### Material provided

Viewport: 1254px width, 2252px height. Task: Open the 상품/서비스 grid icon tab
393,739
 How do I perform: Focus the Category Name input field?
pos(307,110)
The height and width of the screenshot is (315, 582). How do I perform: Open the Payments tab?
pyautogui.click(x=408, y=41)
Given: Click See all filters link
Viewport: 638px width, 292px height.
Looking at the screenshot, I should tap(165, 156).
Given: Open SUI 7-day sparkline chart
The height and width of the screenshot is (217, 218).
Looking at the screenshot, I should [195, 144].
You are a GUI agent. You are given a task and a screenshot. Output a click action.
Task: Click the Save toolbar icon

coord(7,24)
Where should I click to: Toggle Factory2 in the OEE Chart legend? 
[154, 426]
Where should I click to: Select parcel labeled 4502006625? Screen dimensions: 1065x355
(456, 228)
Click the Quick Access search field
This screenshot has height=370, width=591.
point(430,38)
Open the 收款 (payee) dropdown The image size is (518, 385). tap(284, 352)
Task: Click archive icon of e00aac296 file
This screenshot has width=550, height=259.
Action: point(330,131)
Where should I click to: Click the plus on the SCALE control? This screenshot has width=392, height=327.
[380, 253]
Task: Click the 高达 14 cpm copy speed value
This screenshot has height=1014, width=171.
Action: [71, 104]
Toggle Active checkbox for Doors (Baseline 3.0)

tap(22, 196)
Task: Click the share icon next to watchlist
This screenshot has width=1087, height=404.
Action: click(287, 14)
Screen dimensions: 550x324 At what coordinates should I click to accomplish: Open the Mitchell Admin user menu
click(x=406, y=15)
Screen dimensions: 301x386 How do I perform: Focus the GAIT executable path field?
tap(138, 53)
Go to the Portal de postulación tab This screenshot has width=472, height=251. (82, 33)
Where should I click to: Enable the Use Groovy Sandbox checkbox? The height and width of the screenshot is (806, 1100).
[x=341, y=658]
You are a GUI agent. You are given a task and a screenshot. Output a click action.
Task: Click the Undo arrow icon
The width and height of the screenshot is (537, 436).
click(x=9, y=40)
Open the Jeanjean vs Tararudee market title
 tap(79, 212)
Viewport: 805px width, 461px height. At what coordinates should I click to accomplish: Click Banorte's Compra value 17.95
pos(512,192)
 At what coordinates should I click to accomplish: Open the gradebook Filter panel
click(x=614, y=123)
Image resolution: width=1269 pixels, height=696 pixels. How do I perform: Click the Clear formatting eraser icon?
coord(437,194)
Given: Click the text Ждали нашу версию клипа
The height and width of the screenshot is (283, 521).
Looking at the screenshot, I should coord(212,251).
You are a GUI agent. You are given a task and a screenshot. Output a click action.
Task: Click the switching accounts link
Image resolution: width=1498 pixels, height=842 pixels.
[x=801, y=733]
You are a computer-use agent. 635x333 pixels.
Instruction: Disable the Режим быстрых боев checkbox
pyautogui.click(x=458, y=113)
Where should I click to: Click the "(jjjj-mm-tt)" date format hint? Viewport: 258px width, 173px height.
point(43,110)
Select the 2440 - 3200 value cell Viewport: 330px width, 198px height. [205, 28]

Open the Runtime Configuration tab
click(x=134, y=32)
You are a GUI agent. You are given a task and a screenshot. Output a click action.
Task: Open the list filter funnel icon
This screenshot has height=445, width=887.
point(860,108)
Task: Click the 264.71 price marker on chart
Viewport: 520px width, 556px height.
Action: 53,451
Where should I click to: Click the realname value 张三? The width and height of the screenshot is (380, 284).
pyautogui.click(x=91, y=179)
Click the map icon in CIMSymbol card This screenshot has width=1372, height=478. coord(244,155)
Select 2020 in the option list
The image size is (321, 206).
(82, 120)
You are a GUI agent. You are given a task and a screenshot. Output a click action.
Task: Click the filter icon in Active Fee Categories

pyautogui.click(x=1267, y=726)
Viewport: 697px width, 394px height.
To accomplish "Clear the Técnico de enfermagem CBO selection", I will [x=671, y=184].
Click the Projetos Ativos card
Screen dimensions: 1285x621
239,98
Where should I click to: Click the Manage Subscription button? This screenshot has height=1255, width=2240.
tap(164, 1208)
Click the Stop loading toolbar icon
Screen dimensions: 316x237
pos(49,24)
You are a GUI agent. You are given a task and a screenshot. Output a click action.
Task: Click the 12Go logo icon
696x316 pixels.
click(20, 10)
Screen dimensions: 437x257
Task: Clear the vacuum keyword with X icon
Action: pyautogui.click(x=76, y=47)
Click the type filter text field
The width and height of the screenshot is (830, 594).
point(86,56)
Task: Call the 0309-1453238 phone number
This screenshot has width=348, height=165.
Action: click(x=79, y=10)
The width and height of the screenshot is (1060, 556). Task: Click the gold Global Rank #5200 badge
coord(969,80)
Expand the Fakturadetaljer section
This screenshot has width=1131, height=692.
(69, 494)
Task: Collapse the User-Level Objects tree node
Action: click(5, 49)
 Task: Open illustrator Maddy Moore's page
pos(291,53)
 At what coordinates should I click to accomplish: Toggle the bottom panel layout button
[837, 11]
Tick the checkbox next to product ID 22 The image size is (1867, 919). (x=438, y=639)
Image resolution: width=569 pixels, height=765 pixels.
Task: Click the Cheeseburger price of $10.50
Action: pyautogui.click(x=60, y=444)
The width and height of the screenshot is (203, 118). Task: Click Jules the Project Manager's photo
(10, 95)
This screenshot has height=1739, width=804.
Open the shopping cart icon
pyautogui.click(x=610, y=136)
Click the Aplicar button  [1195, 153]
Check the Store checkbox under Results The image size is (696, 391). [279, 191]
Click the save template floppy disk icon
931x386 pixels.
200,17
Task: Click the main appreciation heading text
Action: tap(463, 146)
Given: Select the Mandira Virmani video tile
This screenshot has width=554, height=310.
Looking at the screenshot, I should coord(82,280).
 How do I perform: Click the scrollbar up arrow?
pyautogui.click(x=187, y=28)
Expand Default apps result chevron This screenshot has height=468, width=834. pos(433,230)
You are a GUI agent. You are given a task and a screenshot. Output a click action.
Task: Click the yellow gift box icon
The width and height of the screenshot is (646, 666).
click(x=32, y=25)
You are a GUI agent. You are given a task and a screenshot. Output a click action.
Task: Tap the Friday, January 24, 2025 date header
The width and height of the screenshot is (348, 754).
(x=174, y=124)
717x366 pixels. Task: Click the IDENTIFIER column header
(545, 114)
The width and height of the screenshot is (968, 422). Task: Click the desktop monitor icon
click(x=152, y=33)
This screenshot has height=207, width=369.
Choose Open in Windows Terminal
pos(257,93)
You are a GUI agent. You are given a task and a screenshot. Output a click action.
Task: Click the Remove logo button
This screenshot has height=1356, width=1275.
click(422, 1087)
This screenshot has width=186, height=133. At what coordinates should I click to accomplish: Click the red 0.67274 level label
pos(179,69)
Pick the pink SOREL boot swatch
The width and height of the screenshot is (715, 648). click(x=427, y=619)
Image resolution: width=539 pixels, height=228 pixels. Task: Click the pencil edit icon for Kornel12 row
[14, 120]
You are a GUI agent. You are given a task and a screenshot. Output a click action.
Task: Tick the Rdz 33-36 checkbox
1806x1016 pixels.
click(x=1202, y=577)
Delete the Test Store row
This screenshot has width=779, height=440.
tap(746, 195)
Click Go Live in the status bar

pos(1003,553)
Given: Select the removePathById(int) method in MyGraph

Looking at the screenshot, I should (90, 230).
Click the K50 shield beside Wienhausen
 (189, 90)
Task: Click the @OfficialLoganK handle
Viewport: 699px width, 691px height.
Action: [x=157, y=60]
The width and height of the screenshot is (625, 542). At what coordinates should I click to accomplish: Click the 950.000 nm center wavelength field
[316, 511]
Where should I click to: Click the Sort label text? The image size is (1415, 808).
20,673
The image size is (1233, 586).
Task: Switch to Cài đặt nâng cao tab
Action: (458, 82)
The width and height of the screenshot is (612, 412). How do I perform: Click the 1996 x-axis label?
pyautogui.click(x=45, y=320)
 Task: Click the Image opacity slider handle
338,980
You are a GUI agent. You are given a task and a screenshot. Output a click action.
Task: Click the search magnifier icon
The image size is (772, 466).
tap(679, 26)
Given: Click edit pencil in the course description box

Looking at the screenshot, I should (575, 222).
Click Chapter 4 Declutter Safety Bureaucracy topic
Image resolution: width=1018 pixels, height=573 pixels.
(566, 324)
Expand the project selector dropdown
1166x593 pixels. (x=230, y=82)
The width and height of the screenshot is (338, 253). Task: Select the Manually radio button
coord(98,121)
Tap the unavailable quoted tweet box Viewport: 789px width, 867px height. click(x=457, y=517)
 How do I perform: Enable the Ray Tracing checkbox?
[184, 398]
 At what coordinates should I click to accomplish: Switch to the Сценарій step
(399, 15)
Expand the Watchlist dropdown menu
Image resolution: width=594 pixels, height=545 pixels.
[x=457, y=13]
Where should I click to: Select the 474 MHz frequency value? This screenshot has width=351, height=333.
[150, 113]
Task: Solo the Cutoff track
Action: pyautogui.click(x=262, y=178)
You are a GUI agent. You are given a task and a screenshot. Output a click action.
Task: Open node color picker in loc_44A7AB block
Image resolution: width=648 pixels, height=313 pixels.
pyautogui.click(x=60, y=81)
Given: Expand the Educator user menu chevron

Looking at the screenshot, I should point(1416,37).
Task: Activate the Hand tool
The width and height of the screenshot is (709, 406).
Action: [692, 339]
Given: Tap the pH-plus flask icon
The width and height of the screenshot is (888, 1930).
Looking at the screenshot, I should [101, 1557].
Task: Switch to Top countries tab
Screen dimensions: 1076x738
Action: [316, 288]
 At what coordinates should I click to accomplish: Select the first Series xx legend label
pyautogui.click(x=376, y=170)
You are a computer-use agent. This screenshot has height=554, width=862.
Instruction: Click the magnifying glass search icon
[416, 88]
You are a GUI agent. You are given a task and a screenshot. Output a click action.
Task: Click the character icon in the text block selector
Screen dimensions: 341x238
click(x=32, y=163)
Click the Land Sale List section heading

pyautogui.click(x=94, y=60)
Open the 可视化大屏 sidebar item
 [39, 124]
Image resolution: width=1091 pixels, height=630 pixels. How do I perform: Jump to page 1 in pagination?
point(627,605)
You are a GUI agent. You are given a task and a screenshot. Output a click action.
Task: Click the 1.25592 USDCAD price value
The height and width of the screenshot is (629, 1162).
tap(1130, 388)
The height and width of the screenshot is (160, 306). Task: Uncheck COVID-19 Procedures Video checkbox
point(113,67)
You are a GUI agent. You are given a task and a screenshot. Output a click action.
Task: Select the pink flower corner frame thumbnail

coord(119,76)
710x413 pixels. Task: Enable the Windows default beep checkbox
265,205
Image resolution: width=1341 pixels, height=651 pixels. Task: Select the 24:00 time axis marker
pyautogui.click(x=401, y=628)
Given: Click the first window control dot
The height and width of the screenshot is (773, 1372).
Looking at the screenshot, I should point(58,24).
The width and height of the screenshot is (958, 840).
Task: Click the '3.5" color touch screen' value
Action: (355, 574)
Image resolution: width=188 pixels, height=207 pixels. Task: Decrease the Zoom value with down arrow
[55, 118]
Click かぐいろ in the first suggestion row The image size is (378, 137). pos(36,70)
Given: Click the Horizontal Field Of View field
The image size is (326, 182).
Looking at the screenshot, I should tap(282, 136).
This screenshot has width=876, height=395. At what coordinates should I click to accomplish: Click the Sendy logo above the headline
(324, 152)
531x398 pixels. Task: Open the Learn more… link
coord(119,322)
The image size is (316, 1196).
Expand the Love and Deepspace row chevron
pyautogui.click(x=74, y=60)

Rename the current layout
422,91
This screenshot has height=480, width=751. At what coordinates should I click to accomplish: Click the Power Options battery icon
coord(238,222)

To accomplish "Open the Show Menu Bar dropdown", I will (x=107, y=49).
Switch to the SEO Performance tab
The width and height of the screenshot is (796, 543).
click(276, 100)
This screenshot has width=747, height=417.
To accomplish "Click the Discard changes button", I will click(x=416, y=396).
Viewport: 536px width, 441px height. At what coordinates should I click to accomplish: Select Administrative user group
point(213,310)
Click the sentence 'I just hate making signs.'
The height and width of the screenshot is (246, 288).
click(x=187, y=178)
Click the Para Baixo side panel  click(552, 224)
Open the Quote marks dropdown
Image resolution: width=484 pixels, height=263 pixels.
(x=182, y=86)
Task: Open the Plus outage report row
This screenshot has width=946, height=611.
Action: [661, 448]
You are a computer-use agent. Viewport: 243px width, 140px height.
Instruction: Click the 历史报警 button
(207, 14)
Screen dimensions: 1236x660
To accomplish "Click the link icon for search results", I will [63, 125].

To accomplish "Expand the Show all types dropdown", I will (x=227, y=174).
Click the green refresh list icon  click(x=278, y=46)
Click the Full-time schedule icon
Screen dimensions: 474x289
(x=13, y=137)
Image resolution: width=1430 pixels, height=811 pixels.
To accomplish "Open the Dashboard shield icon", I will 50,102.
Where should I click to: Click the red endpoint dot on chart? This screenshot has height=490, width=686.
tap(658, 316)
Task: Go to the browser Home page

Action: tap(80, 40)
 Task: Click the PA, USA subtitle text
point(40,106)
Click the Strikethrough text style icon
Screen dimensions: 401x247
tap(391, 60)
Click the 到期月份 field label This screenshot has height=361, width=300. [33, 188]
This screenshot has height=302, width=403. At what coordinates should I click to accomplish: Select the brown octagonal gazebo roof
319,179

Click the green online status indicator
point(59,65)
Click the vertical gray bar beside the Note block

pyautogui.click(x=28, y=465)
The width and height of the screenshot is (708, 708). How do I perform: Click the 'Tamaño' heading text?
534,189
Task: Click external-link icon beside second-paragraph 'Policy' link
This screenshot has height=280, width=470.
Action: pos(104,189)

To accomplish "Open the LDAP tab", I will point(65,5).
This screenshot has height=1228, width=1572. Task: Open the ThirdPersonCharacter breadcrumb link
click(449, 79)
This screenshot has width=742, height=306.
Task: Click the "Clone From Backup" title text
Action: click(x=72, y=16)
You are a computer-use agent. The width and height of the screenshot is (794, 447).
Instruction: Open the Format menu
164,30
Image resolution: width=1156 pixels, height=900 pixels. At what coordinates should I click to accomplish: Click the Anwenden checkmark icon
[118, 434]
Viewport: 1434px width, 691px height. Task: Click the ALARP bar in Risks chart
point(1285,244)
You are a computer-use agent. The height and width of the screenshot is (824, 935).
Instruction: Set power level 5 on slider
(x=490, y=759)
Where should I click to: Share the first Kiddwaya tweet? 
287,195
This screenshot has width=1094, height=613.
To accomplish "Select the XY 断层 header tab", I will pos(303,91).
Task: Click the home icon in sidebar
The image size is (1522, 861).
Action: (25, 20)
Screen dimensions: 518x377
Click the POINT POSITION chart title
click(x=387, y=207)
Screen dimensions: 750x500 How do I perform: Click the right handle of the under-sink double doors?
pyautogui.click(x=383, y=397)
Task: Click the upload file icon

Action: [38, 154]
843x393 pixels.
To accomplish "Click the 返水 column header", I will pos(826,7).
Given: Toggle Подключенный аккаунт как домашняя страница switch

######

* _What you have to do_
Express the material as a JSON list of strings, one string per line, starting with the line containing "This screenshot has width=747, height=417." and running through the line containing "point(59,65)". Leave out blank lines.

* _Solution for this exercise_
[
  "This screenshot has width=747, height=417.",
  "To accomplish \"Click the Discard changes button\", I will click(x=416, y=396).",
  "Viewport: 536px width, 441px height. At what coordinates should I click to accomplish: Select Administrative user group",
  "point(213,310)",
  "Click the sentence 'I just hate making signs.'",
  "The height and width of the screenshot is (246, 288).",
  "click(x=187, y=178)",
  "Click the Para Baixo side panel  click(552, 224)",
  "Open the Quote marks dropdown",
  "Image resolution: width=484 pixels, height=263 pixels.",
  "(x=182, y=86)",
  "Task: Open the Plus outage report row",
  "This screenshot has width=946, height=611.",
  "Action: [661, 448]",
  "You are a computer-use agent. Viewport: 243px width, 140px height.",
  "Instruction: Click the 历史报警 button",
  "(207, 14)",
  "Screen dimensions: 1236x660",
  "To accomplish \"Click the link icon for search results\", I will [63, 125].",
  "To accomplish \"Expand the Show all types dropdown\", I will (x=227, y=174).",
  "Click the green refresh list icon  click(x=278, y=46)",
  "Click the Full-time schedule icon",
  "Screen dimensions: 474x289",
  "(x=13, y=137)",
  "Image resolution: width=1430 pixels, height=811 pixels.",
  "To accomplish \"Open the Dashboard shield icon\", I will 50,102.",
  "Where should I click to: Click the red endpoint dot on chart? This screenshot has height=490, width=686.",
  "tap(658, 316)",
  "Task: Go to the browser Home page",
  "Action: tap(80, 40)",
  " Task: Click the PA, USA subtitle text",
  "point(40,106)",
  "Click the Strikethrough text style icon",
  "Screen dimensions: 401x247",
  "tap(391, 60)",
  "Click the 到期月份 field label This screenshot has height=361, width=300. [33, 188]",
  "This screenshot has height=302, width=403. At what coordinates should I click to accomplish: Select the brown octagonal gazebo roof",
  "319,179",
  "Click the green online status indicator",
  "point(59,65)"
]